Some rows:
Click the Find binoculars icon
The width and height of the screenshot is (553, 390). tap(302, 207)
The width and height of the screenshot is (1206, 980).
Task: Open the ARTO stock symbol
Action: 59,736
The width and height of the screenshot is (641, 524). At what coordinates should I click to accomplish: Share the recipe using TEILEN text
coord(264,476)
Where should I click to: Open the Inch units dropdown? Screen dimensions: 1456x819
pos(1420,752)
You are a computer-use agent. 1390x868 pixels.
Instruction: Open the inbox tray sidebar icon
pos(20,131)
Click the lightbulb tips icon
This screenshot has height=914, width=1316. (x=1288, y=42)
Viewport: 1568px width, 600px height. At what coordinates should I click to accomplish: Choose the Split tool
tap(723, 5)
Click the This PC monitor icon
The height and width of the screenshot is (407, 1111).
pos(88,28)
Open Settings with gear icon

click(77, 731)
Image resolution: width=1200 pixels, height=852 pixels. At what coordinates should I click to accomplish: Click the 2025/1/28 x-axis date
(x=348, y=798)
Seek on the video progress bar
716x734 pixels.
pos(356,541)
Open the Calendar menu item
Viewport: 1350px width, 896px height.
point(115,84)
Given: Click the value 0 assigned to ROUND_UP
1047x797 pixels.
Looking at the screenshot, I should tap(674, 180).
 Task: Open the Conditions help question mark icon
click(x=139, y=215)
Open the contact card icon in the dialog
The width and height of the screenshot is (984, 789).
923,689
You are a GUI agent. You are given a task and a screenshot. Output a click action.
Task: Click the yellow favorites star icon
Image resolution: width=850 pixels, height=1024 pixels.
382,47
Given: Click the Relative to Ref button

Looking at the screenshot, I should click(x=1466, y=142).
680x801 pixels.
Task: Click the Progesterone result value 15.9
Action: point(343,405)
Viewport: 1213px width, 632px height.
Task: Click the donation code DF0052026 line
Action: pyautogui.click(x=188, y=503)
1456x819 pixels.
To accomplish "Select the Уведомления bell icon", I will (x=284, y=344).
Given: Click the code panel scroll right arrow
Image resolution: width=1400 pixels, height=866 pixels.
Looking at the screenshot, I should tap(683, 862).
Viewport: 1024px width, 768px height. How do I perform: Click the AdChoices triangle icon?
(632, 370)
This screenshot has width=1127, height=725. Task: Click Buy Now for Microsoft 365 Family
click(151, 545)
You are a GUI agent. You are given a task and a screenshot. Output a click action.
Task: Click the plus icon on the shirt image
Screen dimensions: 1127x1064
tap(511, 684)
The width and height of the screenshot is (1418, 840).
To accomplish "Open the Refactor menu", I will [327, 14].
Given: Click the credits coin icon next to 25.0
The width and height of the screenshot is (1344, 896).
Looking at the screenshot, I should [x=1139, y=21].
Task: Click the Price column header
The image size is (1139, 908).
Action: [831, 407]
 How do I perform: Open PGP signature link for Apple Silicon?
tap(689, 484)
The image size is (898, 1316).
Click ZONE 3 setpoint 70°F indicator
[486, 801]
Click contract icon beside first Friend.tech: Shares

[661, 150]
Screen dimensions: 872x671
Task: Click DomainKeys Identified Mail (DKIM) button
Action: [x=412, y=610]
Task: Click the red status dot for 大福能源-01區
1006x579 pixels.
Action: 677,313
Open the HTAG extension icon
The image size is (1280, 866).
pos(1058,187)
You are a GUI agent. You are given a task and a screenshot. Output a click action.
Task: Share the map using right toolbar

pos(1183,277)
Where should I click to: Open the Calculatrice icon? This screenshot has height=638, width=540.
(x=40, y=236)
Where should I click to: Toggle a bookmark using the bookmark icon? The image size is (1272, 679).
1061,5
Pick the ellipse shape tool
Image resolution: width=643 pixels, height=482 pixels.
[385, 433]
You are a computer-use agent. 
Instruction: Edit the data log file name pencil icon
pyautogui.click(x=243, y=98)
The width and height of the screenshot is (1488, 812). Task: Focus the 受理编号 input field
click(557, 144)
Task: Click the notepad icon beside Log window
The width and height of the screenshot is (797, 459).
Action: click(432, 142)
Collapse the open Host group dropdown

▶ _WHAT TO WORK ON_: Convert these rows into a JSON list of strings, one string per line, leaving out blank lines.

▶ _CORRECT OUTPUT_:
[
  "Click the Find binoculars icon",
  "The width and height of the screenshot is (553, 390). tap(302, 207)",
  "The width and height of the screenshot is (1206, 980).",
  "Task: Open the ARTO stock symbol",
  "Action: 59,736",
  "The width and height of the screenshot is (641, 524). At what coordinates should I click to accomplish: Share the recipe using TEILEN text",
  "coord(264,476)",
  "Where should I click to: Open the Inch units dropdown? Screen dimensions: 1456x819",
  "pos(1420,752)",
  "You are a computer-use agent. 1390x868 pixels.",
  "Instruction: Open the inbox tray sidebar icon",
  "pos(20,131)",
  "Click the lightbulb tips icon",
  "This screenshot has height=914, width=1316. (x=1288, y=42)",
  "Viewport: 1568px width, 600px height. At what coordinates should I click to accomplish: Choose the Split tool",
  "tap(723, 5)",
  "Click the This PC monitor icon",
  "The height and width of the screenshot is (407, 1111).",
  "pos(88,28)",
  "Open Settings with gear icon",
  "click(77, 731)",
  "Image resolution: width=1200 pixels, height=852 pixels. At what coordinates should I click to accomplish: Click the 2025/1/28 x-axis date",
  "(x=348, y=798)",
  "Seek on the video progress bar",
  "716x734 pixels.",
  "pos(356,541)",
  "Open the Calendar menu item",
  "Viewport: 1350px width, 896px height.",
  "point(115,84)",
  "Given: Click the value 0 assigned to ROUND_UP",
  "1047x797 pixels.",
  "Looking at the screenshot, I should tap(674, 180).",
  " Task: Open the Conditions help question mark icon",
  "click(x=139, y=215)",
  "Open the contact card icon in the dialog",
  "The width and height of the screenshot is (984, 789).",
  "923,689",
  "You are a GUI agent. You are given a task and a screenshot. Output a click action.",
  "Task: Click the yellow favorites star icon",
  "Image resolution: width=850 pixels, height=1024 pixels.",
  "382,47",
  "Given: Click the Relative to Ref button",
  "Looking at the screenshot, I should click(x=1466, y=142).",
  "680x801 pixels.",
  "Task: Click the Progesterone result value 15.9",
  "Action: point(343,405)",
  "Viewport: 1213px width, 632px height.",
  "Task: Click the donation code DF0052026 line",
  "Action: pyautogui.click(x=188, y=503)",
  "1456x819 pixels.",
  "To accomplish \"Select the Уведомления bell icon\", I will (x=284, y=344).",
  "Given: Click the code panel scroll right arrow",
  "Image resolution: width=1400 pixels, height=866 pixels.",
  "Looking at the screenshot, I should tap(683, 862).",
  "Viewport: 1024px width, 768px height. How do I perform: Click the AdChoices triangle icon?",
  "(632, 370)",
  "This screenshot has width=1127, height=725. Task: Click Buy Now for Microsoft 365 Family",
  "click(151, 545)",
  "You are a GUI agent. You are given a task and a screenshot. Output a click action.",
  "Task: Click the plus icon on the shirt image",
  "Screen dimensions: 1127x1064",
  "tap(511, 684)",
  "The width and height of the screenshot is (1418, 840).",
  "To accomplish \"Open the Refactor menu\", I will [327, 14].",
  "Given: Click the credits coin icon next to 25.0",
  "The width and height of the screenshot is (1344, 896).",
  "Looking at the screenshot, I should [x=1139, y=21].",
  "Task: Click the Price column header",
  "The image size is (1139, 908).",
  "Action: [831, 407]",
  " How do I perform: Open PGP signature link for Apple Silicon?",
  "tap(689, 484)",
  "The image size is (898, 1316).",
  "Click ZONE 3 setpoint 70°F indicator",
  "[486, 801]",
  "Click contract icon beside first Friend.tech: Shares",
  "[661, 150]",
  "Screen dimensions: 872x671",
  "Task: Click DomainKeys Identified Mail (DKIM) button",
  "Action: [x=412, y=610]",
  "Task: Click the red status dot for 大福能源-01區",
  "1006x579 pixels.",
  "Action: 677,313",
  "Open the HTAG extension icon",
  "The image size is (1280, 866).",
  "pos(1058,187)",
  "You are a GUI agent. You are given a task and a screenshot. Output a click action.",
  "Task: Share the map using right toolbar",
  "pos(1183,277)",
  "Where should I click to: Open the Calculatrice icon? This screenshot has height=638, width=540.",
  "(x=40, y=236)",
  "Where should I click to: Toggle a bookmark using the bookmark icon? The image size is (1272, 679).",
  "1061,5",
  "Pick the ellipse shape tool",
  "Image resolution: width=643 pixels, height=482 pixels.",
  "[385, 433]",
  "You are a computer-use agent. ",
  "Instruction: Edit the data log file name pencil icon",
  "pyautogui.click(x=243, y=98)",
  "The width and height of the screenshot is (1488, 812). Task: Focus the 受理编号 input field",
  "click(557, 144)",
  "Task: Click the notepad icon beside Log window",
  "The width and height of the screenshot is (797, 459).",
  "Action: click(432, 142)",
  "Collapse the open Host group dropdown"
]